▶ _Written task_: Copy the rows from the line containing "Lois Evensen (231, 1353)" through the line containing "Twitter (87, 770)", keeping both of those lines.

======== Dataset rows

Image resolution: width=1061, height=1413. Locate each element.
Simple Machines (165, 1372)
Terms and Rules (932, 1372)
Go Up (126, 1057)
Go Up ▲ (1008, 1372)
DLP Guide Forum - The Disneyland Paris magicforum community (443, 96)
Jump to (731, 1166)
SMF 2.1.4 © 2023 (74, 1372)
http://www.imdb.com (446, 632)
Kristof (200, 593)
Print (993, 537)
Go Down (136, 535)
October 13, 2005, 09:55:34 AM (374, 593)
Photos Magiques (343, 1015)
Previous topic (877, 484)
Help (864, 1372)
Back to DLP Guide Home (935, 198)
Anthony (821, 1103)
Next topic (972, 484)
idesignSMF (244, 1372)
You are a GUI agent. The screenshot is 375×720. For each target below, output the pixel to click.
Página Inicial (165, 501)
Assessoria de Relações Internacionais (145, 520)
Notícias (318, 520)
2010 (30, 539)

================
======== Dataset rows

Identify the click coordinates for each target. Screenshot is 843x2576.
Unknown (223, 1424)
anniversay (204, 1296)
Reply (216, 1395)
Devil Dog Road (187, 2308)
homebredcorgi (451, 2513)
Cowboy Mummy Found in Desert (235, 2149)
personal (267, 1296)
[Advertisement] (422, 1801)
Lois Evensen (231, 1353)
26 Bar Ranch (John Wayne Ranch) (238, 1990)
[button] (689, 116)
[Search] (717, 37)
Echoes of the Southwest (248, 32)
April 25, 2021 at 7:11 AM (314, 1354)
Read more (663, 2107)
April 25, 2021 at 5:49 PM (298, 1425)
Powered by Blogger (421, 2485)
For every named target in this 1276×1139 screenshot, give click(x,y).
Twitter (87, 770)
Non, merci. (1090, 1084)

================
======== Dataset rows

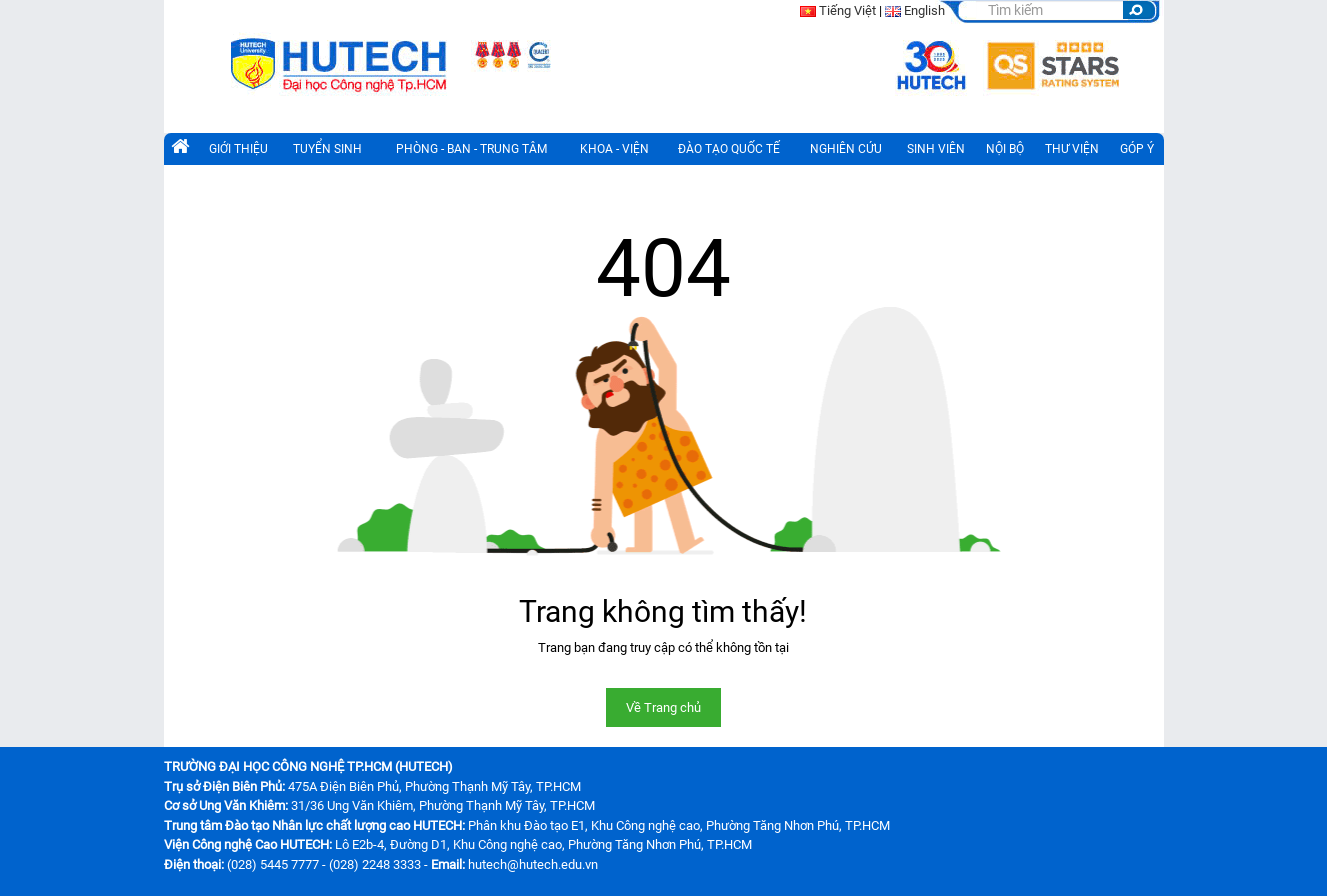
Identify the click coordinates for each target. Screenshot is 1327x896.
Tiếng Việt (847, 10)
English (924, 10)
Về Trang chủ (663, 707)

================

▶ _Finished task_:
Lois Evensen (231, 1353)
26 Bar Ranch (John Wayne Ranch) (238, 1990)
[button] (689, 116)
[Search] (717, 37)
Echoes of the Southwest (248, 32)
April 25, 2021 at 7:11 AM (314, 1354)
Read more (663, 2107)
April 25, 2021 at 5:49 PM (298, 1425)
Powered by Blogger (421, 2485)
For every named target in this 1276×1139 screenshot, give click(x,y).
Twitter (87, 770)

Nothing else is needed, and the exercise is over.